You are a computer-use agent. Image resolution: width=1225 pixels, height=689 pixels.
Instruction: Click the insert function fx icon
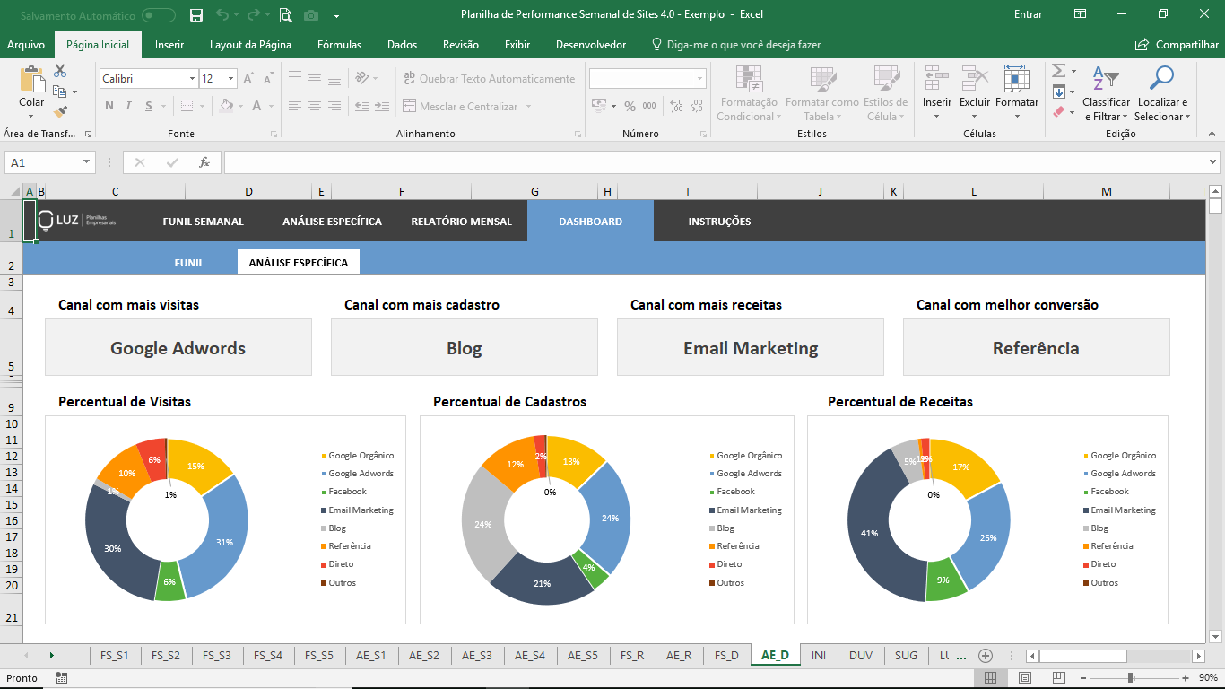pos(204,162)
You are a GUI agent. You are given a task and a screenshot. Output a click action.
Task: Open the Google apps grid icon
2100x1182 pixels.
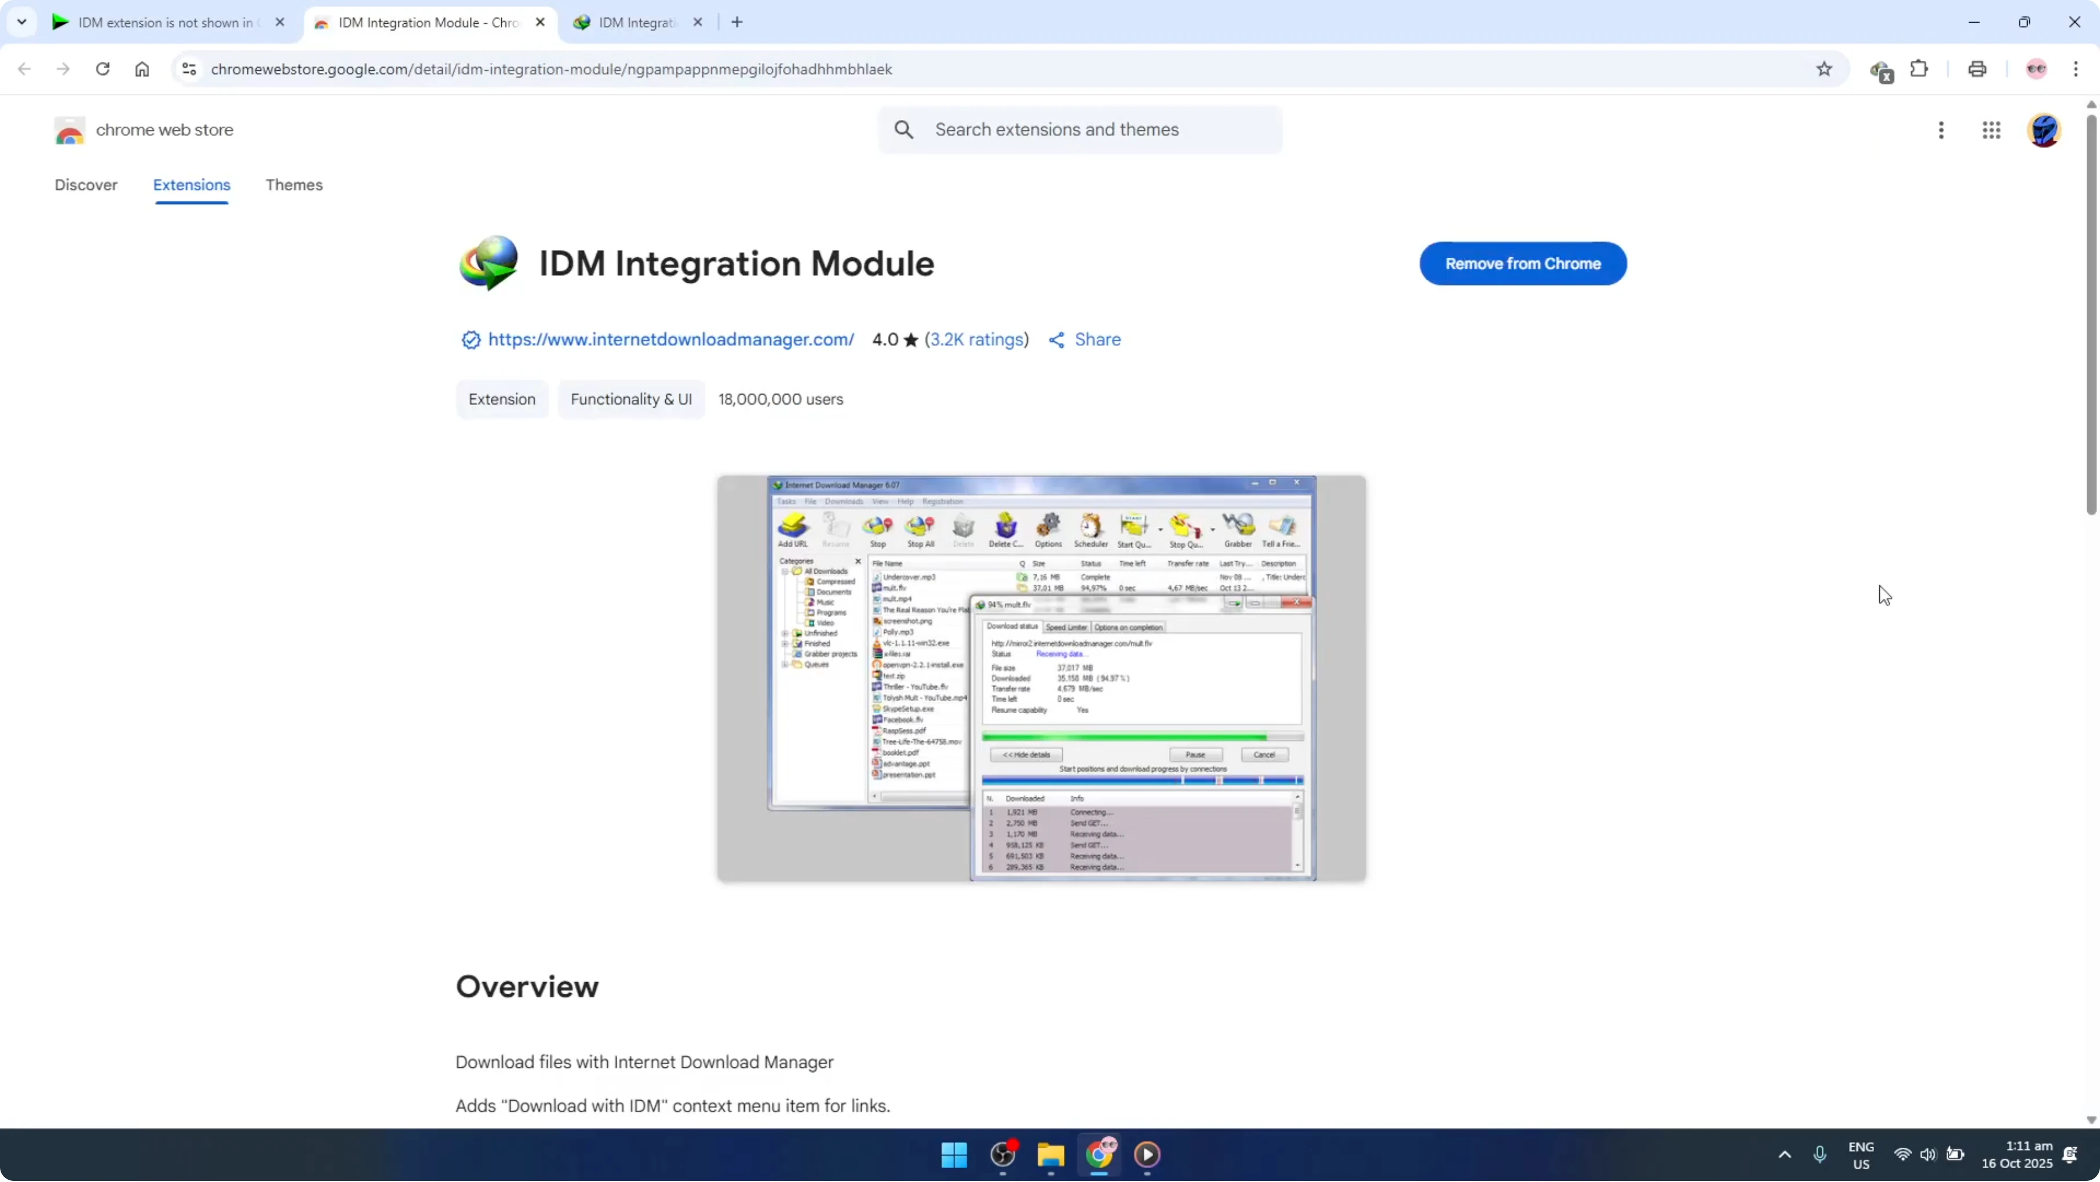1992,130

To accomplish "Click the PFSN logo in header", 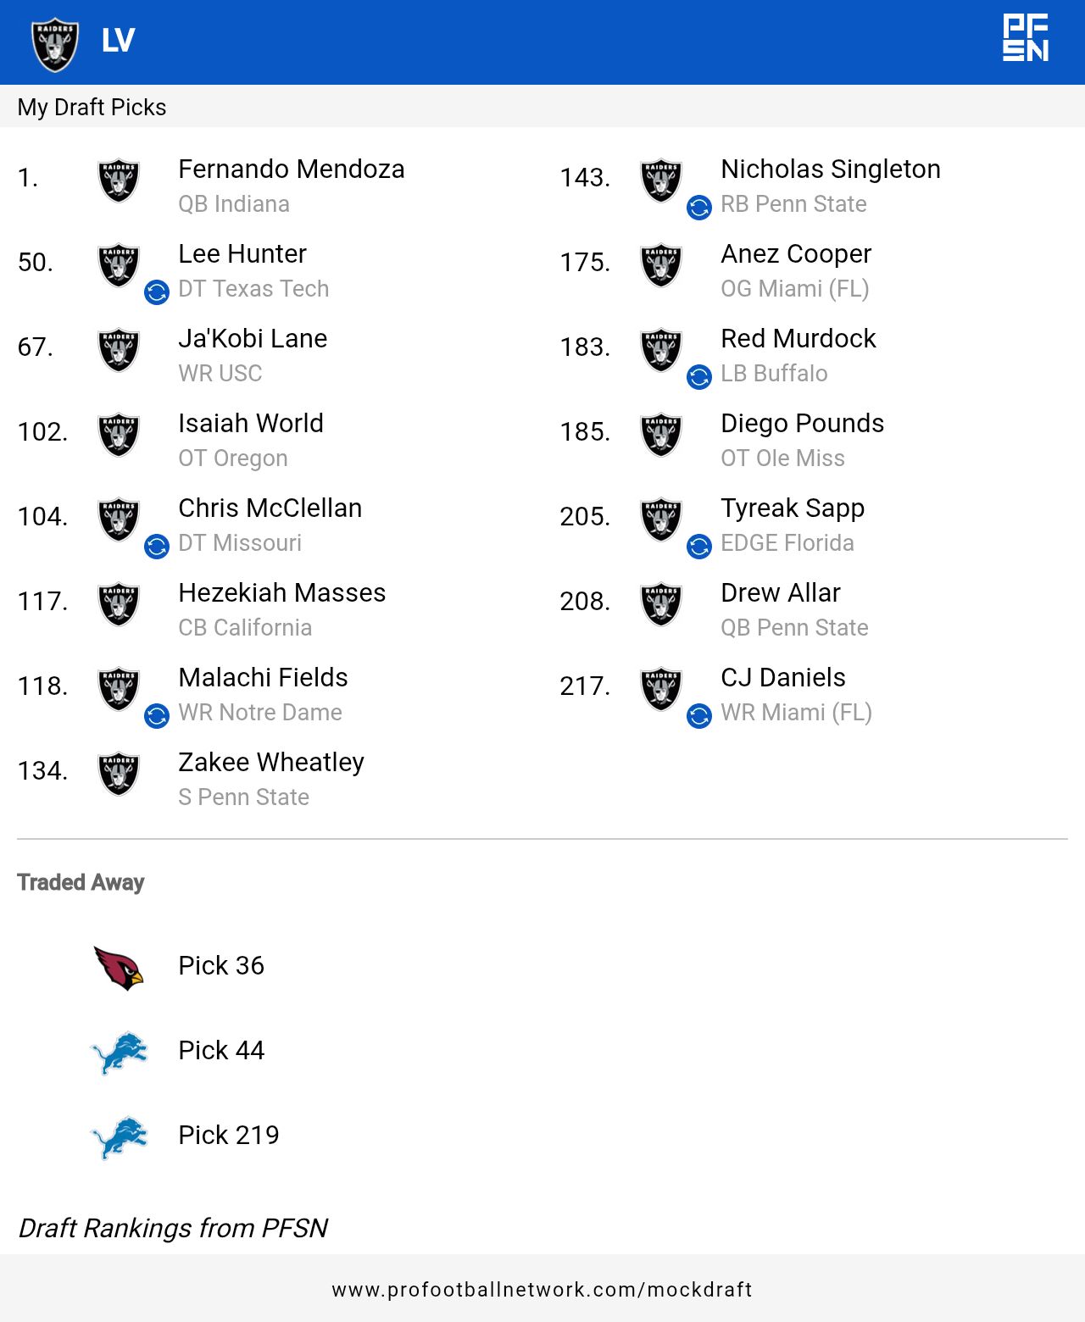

========================================

**The problem**:
Which lines of the items above contain the string "pixels"? Pick out each one and copy it whole; case counts.

**Written response**:
You are a computer-use agent. Image resolution: width=1225 pixels, height=689 pixels.
2100x1182 pixels.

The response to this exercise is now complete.